[Task directions]:
Could you print the full listing again, exactly as written?
*** Input for this task Section Begins ***
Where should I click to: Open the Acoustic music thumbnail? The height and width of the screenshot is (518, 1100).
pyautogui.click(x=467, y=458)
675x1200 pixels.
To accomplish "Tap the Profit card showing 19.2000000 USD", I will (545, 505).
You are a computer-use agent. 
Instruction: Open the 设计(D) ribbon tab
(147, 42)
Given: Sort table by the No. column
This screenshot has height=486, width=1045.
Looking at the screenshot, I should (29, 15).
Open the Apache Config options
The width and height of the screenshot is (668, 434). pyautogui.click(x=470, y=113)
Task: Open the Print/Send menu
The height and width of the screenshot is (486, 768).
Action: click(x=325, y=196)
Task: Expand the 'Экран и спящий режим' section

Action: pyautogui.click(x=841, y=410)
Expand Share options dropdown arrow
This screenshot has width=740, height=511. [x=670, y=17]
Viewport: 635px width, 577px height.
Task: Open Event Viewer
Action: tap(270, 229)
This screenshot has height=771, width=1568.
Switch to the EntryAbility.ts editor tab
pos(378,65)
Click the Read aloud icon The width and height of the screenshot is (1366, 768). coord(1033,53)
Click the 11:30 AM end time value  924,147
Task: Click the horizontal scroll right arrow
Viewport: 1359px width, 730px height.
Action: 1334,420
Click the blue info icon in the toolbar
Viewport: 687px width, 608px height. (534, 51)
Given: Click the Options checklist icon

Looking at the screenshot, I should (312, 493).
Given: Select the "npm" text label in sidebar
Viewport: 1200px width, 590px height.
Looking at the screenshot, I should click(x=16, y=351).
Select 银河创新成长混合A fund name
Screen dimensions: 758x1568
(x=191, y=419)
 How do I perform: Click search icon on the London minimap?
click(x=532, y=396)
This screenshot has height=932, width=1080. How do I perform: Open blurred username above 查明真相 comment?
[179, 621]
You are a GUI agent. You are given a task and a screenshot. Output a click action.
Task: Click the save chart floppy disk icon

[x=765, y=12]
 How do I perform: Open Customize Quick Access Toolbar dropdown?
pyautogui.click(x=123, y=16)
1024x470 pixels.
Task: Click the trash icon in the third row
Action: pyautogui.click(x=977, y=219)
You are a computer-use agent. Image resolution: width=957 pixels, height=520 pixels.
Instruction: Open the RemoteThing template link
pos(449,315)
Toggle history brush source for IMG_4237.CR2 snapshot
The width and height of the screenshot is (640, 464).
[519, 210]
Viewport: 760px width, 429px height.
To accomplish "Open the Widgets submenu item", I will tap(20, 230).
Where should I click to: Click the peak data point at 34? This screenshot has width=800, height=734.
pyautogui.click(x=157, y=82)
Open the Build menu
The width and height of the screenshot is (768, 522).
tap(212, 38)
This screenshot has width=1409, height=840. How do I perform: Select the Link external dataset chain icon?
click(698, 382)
*** Input for this task Section Ends ***
[Final answer]:
Where should I click to: Open the Acoustic music thumbnail? The height and width of the screenshot is (518, 1100).
pyautogui.click(x=467, y=458)
675x1200 pixels.
To accomplish "Tap the Profit card showing 19.2000000 USD", I will (545, 505).
You are a computer-use agent. 
Instruction: Open the 设计(D) ribbon tab
(147, 42)
Given: Sort table by the No. column
This screenshot has height=486, width=1045.
Looking at the screenshot, I should (29, 15).
Open the Apache Config options
The width and height of the screenshot is (668, 434). pyautogui.click(x=470, y=113)
Task: Open the Print/Send menu
The height and width of the screenshot is (486, 768).
Action: click(x=325, y=196)
Task: Expand the 'Экран и спящий режим' section

Action: pyautogui.click(x=841, y=410)
Expand Share options dropdown arrow
This screenshot has width=740, height=511. [x=670, y=17]
Viewport: 635px width, 577px height.
Task: Open Event Viewer
Action: tap(270, 229)
This screenshot has height=771, width=1568.
Switch to the EntryAbility.ts editor tab
pos(378,65)
Click the Read aloud icon The width and height of the screenshot is (1366, 768). coord(1033,53)
Click the 11:30 AM end time value  924,147
Task: Click the horizontal scroll right arrow
Viewport: 1359px width, 730px height.
Action: 1334,420
Click the blue info icon in the toolbar
Viewport: 687px width, 608px height. (534, 51)
Given: Click the Options checklist icon

Looking at the screenshot, I should (312, 493).
Given: Select the "npm" text label in sidebar
Viewport: 1200px width, 590px height.
Looking at the screenshot, I should click(x=16, y=351).
Select 银河创新成长混合A fund name
Screen dimensions: 758x1568
(x=191, y=419)
 How do I perform: Click search icon on the London minimap?
click(x=532, y=396)
This screenshot has height=932, width=1080. How do I perform: Open blurred username above 查明真相 comment?
[179, 621]
You are a GUI agent. You are given a task and a screenshot. Output a click action.
Task: Click the save chart floppy disk icon

[x=765, y=12]
 How do I perform: Open Customize Quick Access Toolbar dropdown?
pyautogui.click(x=123, y=16)
1024x470 pixels.
Task: Click the trash icon in the third row
Action: pyautogui.click(x=977, y=219)
You are a computer-use agent. Image resolution: width=957 pixels, height=520 pixels.
Instruction: Open the RemoteThing template link
pos(449,315)
Toggle history brush source for IMG_4237.CR2 snapshot
The width and height of the screenshot is (640, 464).
[519, 210]
Viewport: 760px width, 429px height.
To accomplish "Open the Widgets submenu item", I will tap(20, 230).
Where should I click to: Click the peak data point at 34? This screenshot has width=800, height=734.
pyautogui.click(x=157, y=82)
Open the Build menu
The width and height of the screenshot is (768, 522).
tap(212, 38)
This screenshot has width=1409, height=840. How do I perform: Select the Link external dataset chain icon?
click(698, 382)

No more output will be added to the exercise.